**What you have to do:**
Beginning at the line that contains "Image resolution: width=371", reproduce the entries below exactly, ending with the line that contains "1036x1493 pixels.". Omit each picture.

+++

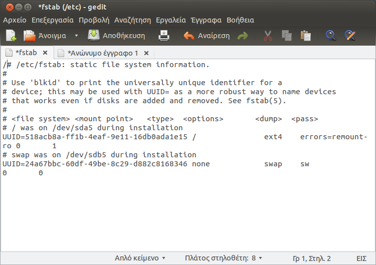Open Find and Replace icon

tap(350, 36)
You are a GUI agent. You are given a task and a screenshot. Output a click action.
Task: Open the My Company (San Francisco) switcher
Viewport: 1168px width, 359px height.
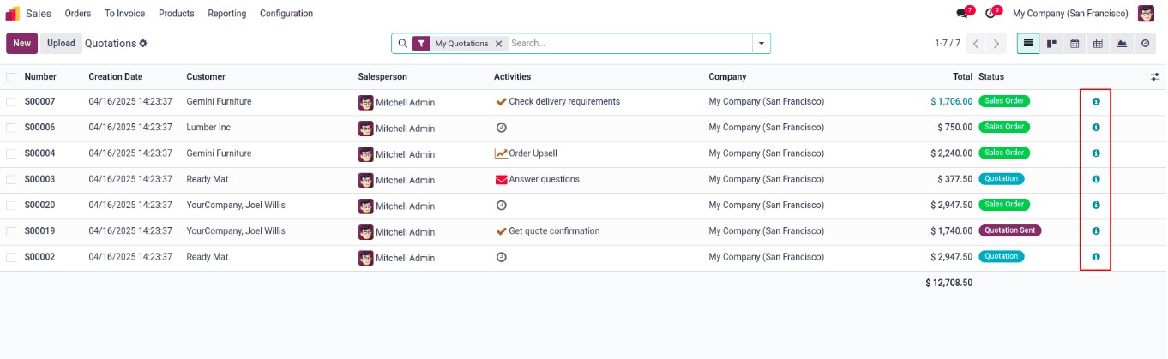point(1070,14)
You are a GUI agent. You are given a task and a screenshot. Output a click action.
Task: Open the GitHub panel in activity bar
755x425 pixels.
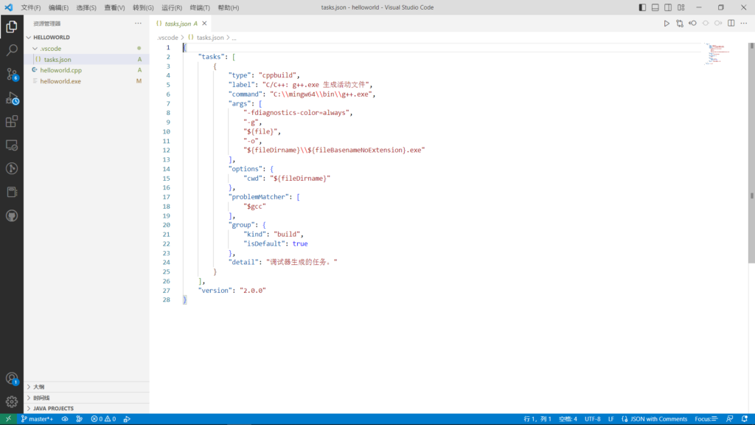[x=12, y=215]
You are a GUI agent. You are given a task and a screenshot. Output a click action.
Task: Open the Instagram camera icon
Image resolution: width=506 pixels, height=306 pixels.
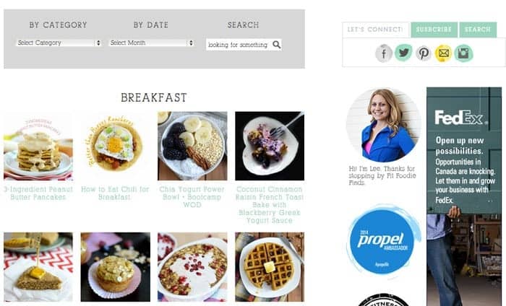(464, 53)
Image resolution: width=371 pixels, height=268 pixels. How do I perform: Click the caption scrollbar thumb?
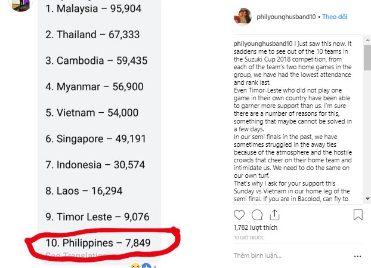click(x=367, y=57)
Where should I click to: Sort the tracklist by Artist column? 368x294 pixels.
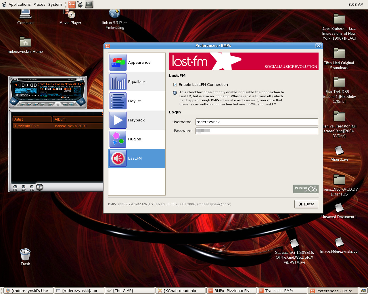(x=32, y=119)
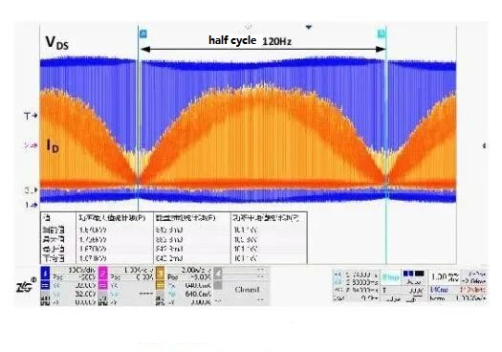The height and width of the screenshot is (352, 502).
Task: Select the magenta channel 2 badge
Action: (x=102, y=274)
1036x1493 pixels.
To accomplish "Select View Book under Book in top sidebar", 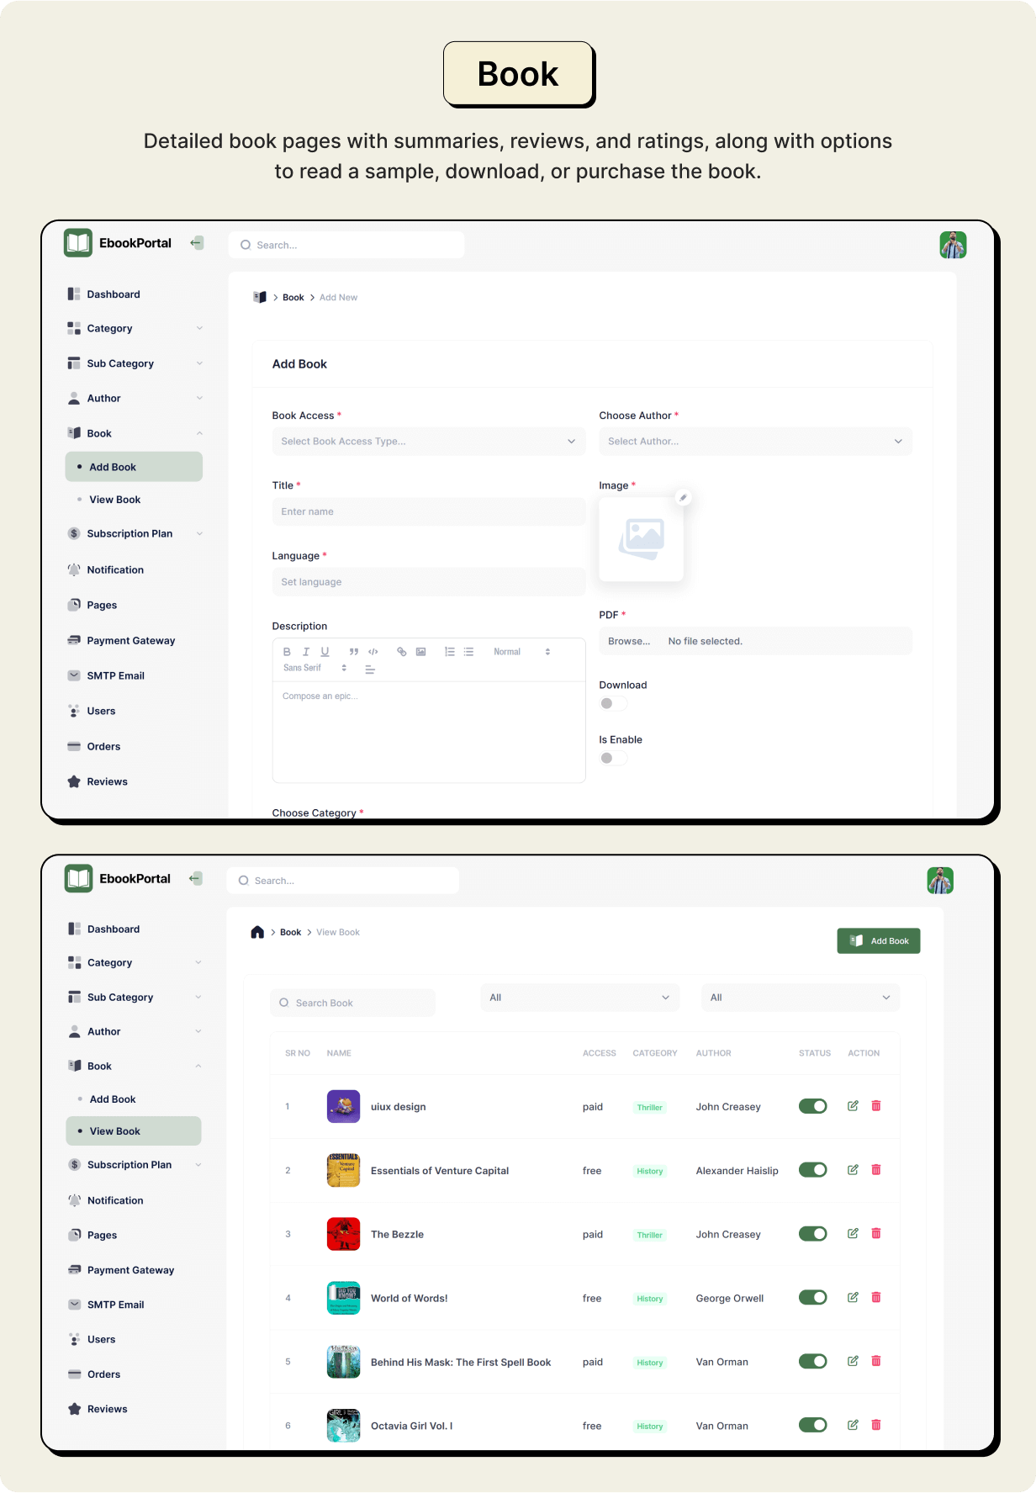I will 115,500.
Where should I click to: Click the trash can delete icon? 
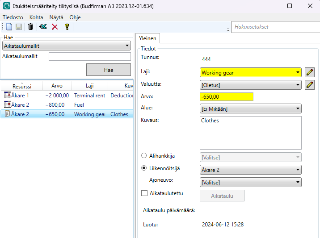pos(30,27)

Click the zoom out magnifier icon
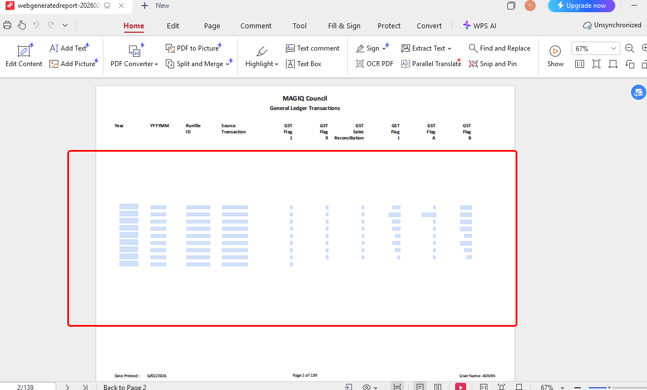pos(630,48)
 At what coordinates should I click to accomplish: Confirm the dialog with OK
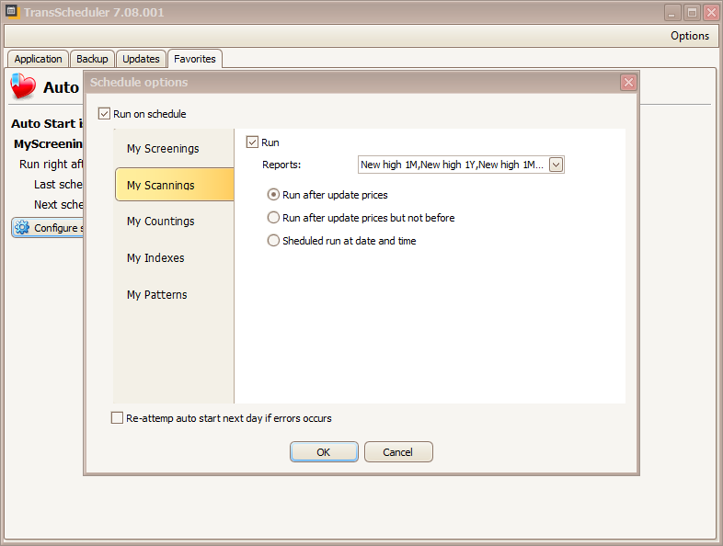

+++

**Solution to this problem:**
Image resolution: width=371 pixels, height=268 pixels. How do I perform: Click the caption scrollbar thumb?
click(x=367, y=57)
Where should I click to: Sort the tracklist by Artist column? 368x294 pixels.
(x=32, y=119)
The height and width of the screenshot is (352, 502).
Task: Select the magenta channel 2 badge
Action: (x=102, y=274)
1036x1493 pixels.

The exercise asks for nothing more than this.